The person and other living beings extremely negatively react to radiation by radiation for the reason that the ionizing radiation directly enters gaps to chains of DNA or indirectly “breaks” them, generating a set of chemically aggressive substances in case of interaction with cell contents. These damages force many cells to read that they is irreversible are damaged that causes their mass loss and leads to organism death in general.
Popov and his colleagues from the Moscow institutes of RAS and university of Tomsk found out that a part of these effects can be suppressed or even completely to prevent if at the irradiated cells there is a quantity of the nanoparticles consisting of oxide of cerium (CeO2).
As scientists tell, on the idea to make similar experiments them the fact that powders from oxide of cerium have anticorrosive properties pushed, and nanocrystals from dioxide of this metal noticeably reduce concentration of hydrogen peroxide and other aggressive molecules in water solutions of different substances after their radiation by X-ray.
Being guided by this idea, biologists checked what will happen to cells of mice if to enter nanoparticles of dioxide of cerium into them and after that to irradiate them with a lethal dose of radiation. It turned out that such cells perished twice less than their “cousins” from a check group who aren’t sated with nanoparticles.
Having convinced that cerium dioxide really protects cells from radiation, Popov and his colleagues entered them into an organism of mice, irradiated them with a dose in 7 Gray of the ionizing radiation, fatal both for rodents, and for the person. A part of mice received injections of nanoparticles after radiation.

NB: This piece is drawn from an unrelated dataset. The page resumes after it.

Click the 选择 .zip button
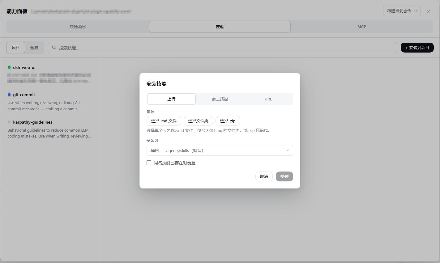Image resolution: width=440 pixels, height=263 pixels. tap(228, 121)
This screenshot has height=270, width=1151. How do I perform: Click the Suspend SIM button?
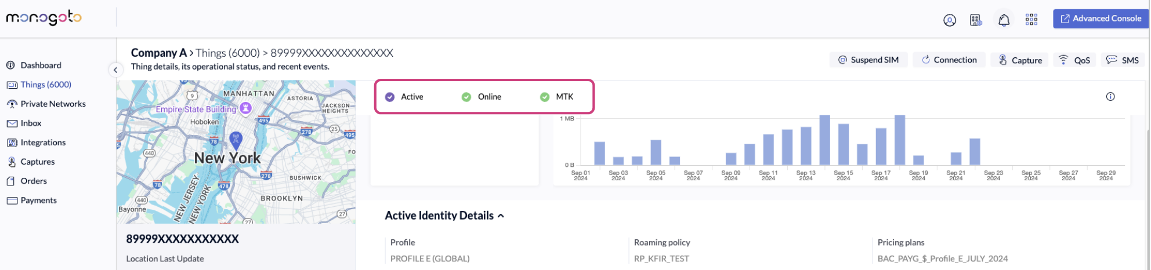[868, 60]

As showed this experiment, in 15 days all individuals from a check group perished from radiation consequences whereas about 40% of their relatives to whom scientists entered nanoparticles after radiation survived by then and didn’t die still at least for a month of observations. The mice who took injections of nanoparticles beforehand coped with radiation even better – more than a half of them (60%) endured this procedure.
As scientists consider, it occurred for the reason that nanoparticles of dioxide of cerium got into the most vulnerable parts of an organism including marrow where they took free radicals and transferred them to connections, safer for cages, in time and after radiation. Popov and his colleagues consider that nanoparticles can perform one more protective function – perhaps that cerium dioxide, absorbs radiation in itself, thereby minimizing harm to an organism.
Successful results inspired authors of article to continue work. Now they are going to research in detail, how exactly nanoparticles of dioxide of cerium help to recover DNA damaged by radiation. Besides, they are occupied by a question of how long nanoparticles can be in cages how are removed and as their stay influences an organism. These questions are extremely important for assessment of safety of similar protection against radiation.